The only person for whom the house was in any way special was Arthur Dent, and that was only because it happened to be the one he lived in. He had lived in it for about three years, ever since he had moved out of London because it made him nervous and irritable. He was about thirty as well, tall, dark haired and never quite at ease with himself. The thing that used to worry him most was the fact that people always used to ask him what he was looking so worried about. He worked in local radio, which he always used to tell his friends was a lot more interesting than they probably thought. It was, too—most of his friends worked in advertising.

On Wednesday night it had rained very heavily, the lane was wet and muddy, but the Thursday morning sun was bright and clear as it shone on Arthur Dent’s house for what was to be the last time.

It hadn’t properly registered yet with Arthur that the council wanted to knock it down and build a bypass instead.

Here too the prose is lean and clear. Unlike the opening to Medicine Walk, here there is no figurative language to speak of, but we do have a narrator who is ironic and funny. We are introduced to the principal character (we won’t really be able to call him a hero), Arthur Dent, an ill-at-ease 30-year-old. And we learn, before Arthur does, that the powers that be have decided to bulldoze his house to build a bypass. Later this will become funnier when we discover that Arthur’s house is the type of a greater bulldozing about to come: that of planet Earth, which is to be demolished to make way for a galactic bypass! Even when Arthur finds out that his house is set for demolition, his citizen’s outrage is still only a dwarf version of what he should really be feeling.

Medicine Walk proceeds more or less as a classic archplot: Robert McKee‘s term for a classically structured story. There is a hero, 16-year-old Franklin, who grapples with a difficult problem, with the stations of his journey marked by painful revelations. The Hitchhiker’s Guide is structured as what McKee would call an antiplot: it is an anti-story in which ridiculous coincidences, freak occurrences, and impossibilities take the place of the logical flow of cause and effect that drives conventional stories. In this way it bears resemblance to such works as Wayne’s World or Monty Python’s Life of Brian.

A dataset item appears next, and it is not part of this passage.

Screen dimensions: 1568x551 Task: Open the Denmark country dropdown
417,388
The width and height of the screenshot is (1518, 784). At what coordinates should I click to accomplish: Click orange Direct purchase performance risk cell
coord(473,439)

I rated both these books as 4 stars out of 5 on Goodreads. I decided that I would like to read another book by Richard Wagamese, and added one to my reading list; but I’m not sure about Douglas Adams. I appreciated his cleverness and did get some chuckles while reading, but I wonder whether reading more of the same would be the best use of my limited reading time. I’m not a—what’s the term, “hikey”?—that much is sure. One thing that might tempt me back is to see more of the best character in the book: the morose robot Marvin, who I feel pretty sure is the author’s proxy in the story, a kind of techno-Eeyore.

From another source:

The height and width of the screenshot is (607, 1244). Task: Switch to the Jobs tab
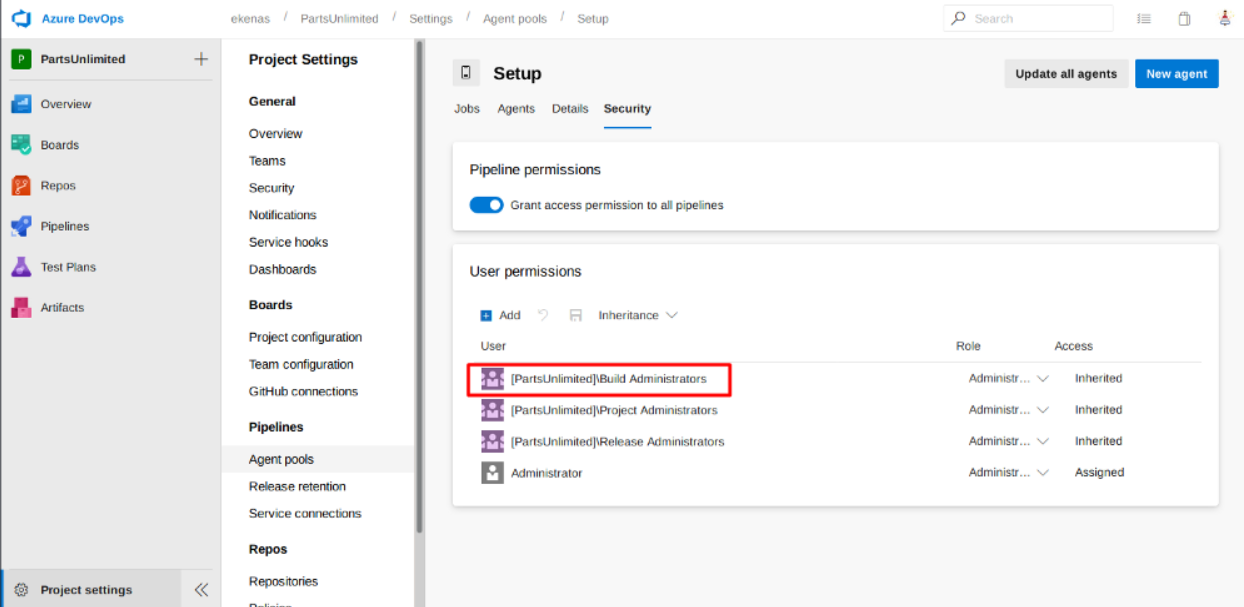click(467, 109)
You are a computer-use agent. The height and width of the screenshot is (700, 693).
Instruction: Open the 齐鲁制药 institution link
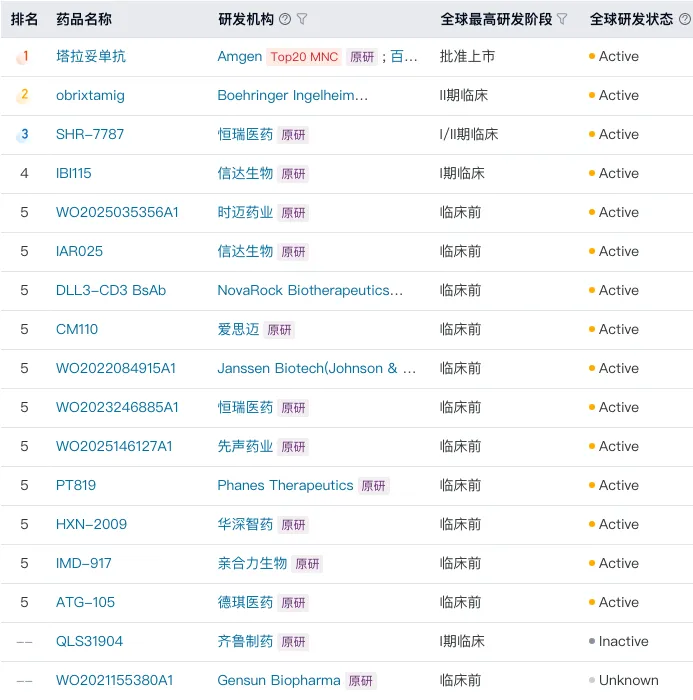245,642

These two works are a great example of what a wide range is embraced by the term novel. Nonetheless, my sense is that these authors are both men of serious purpose. In the case of Wagamese this is obvious; in the case of Adams it’s concealed under the play of comedy. He looks out at the universe—all of it—in search of some kind of sense. He doesn’t find it, which failure provides laughs for the reader, but one suspects that Adams’s struggle with depression meant that, deep down, he didn’t think it so funny.